SUPPLIED RECORDS START

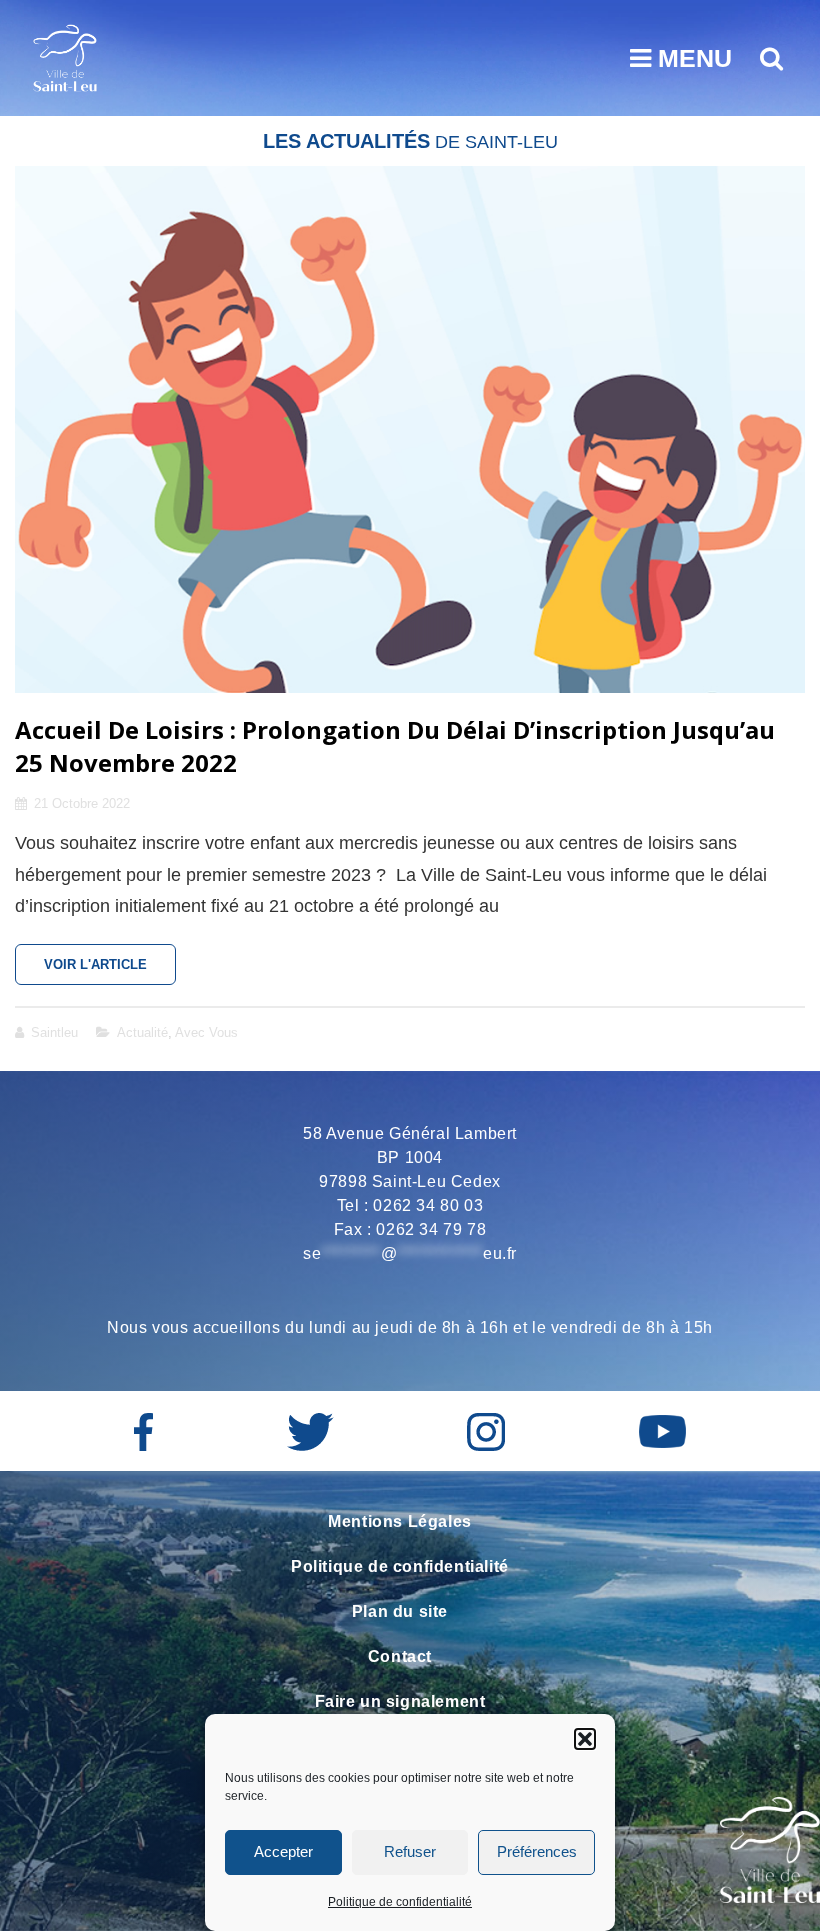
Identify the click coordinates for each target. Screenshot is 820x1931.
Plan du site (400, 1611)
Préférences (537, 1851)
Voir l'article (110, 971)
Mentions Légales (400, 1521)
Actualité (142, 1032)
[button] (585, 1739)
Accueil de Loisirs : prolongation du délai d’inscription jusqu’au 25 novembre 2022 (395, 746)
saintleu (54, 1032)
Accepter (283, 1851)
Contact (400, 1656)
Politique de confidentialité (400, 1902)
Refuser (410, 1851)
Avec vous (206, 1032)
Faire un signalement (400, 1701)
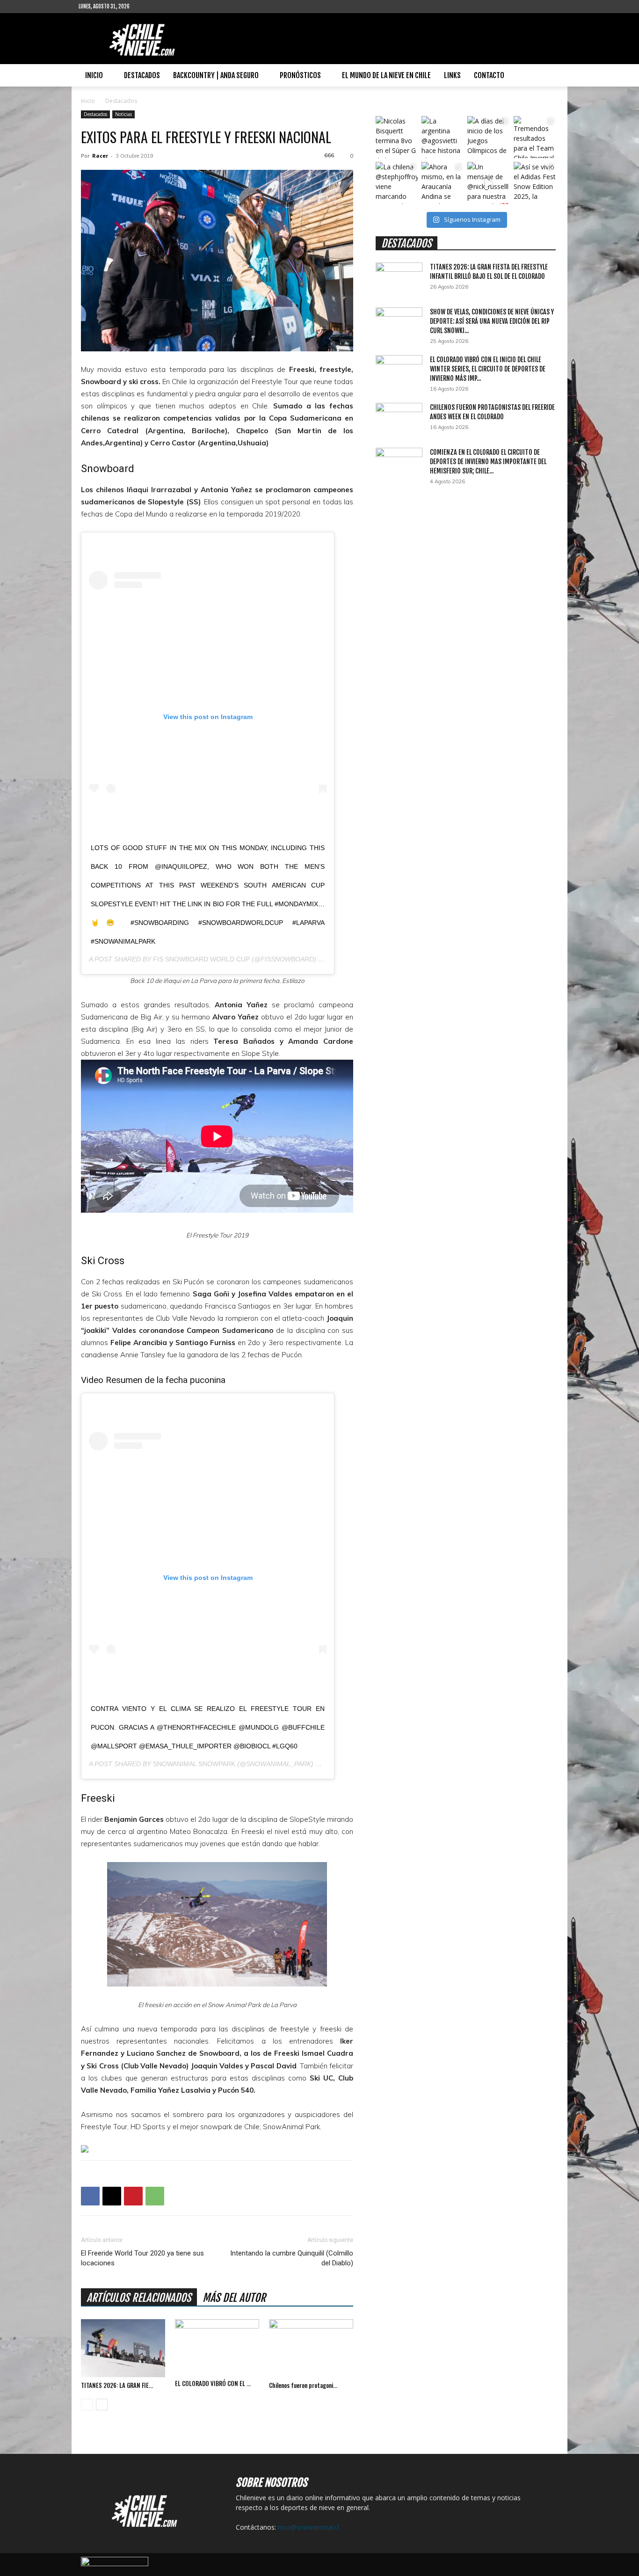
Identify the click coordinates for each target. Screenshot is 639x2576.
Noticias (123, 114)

SUPPLIED RECORDS END
SUPPLIED RECORDS START

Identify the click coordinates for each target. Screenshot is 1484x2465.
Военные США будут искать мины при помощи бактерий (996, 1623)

SUPPLIED RECORDS END
SUPPLIED RECORDS START

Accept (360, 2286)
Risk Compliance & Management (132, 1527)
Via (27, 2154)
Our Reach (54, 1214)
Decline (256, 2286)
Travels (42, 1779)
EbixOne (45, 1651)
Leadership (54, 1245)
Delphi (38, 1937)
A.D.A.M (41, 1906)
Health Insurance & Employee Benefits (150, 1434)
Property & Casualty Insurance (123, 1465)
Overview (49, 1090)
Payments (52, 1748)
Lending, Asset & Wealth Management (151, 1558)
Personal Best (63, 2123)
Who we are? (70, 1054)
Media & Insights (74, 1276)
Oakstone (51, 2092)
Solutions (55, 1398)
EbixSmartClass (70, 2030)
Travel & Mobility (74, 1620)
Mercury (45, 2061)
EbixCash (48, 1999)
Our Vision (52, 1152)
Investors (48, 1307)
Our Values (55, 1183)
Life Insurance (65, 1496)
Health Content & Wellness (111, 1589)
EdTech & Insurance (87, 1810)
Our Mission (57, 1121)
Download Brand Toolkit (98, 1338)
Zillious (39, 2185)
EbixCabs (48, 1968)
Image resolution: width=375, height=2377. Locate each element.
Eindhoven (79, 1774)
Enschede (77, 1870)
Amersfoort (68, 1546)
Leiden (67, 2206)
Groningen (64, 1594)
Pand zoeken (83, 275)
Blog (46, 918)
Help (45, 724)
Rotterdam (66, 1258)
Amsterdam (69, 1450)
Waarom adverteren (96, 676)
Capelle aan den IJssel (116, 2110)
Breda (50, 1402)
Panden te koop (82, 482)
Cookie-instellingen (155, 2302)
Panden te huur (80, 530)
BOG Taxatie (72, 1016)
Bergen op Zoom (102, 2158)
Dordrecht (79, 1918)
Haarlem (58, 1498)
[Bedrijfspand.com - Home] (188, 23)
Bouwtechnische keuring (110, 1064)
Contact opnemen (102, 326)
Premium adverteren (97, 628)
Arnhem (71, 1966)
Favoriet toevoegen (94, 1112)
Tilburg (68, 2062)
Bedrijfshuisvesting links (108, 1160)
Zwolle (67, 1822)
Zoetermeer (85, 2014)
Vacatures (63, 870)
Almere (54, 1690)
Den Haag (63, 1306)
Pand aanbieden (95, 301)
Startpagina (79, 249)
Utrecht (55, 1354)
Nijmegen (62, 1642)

SUPPLIED RECORDS END

**TO DO:** One stretch of the lines above is wanted, from the line that contains "Oakstone (51, 2092)" through the line that contains "Zillious (39, 2185)". Output it exactly.

**REPLY TO THE TASK:**
Oakstone (51, 2092)
Solutions (55, 1398)
EbixSmartClass (70, 2030)
Travel & Mobility (74, 1620)
Mercury (45, 2061)
EbixCash (48, 1999)
Our Vision (52, 1152)
Investors (48, 1307)
Our Values (55, 1183)
Life Insurance (65, 1496)
Health Content & Wellness (111, 1589)
EdTech & Insurance (87, 1810)
Our Mission (57, 1121)
Download Brand Toolkit (98, 1338)
Zillious (39, 2185)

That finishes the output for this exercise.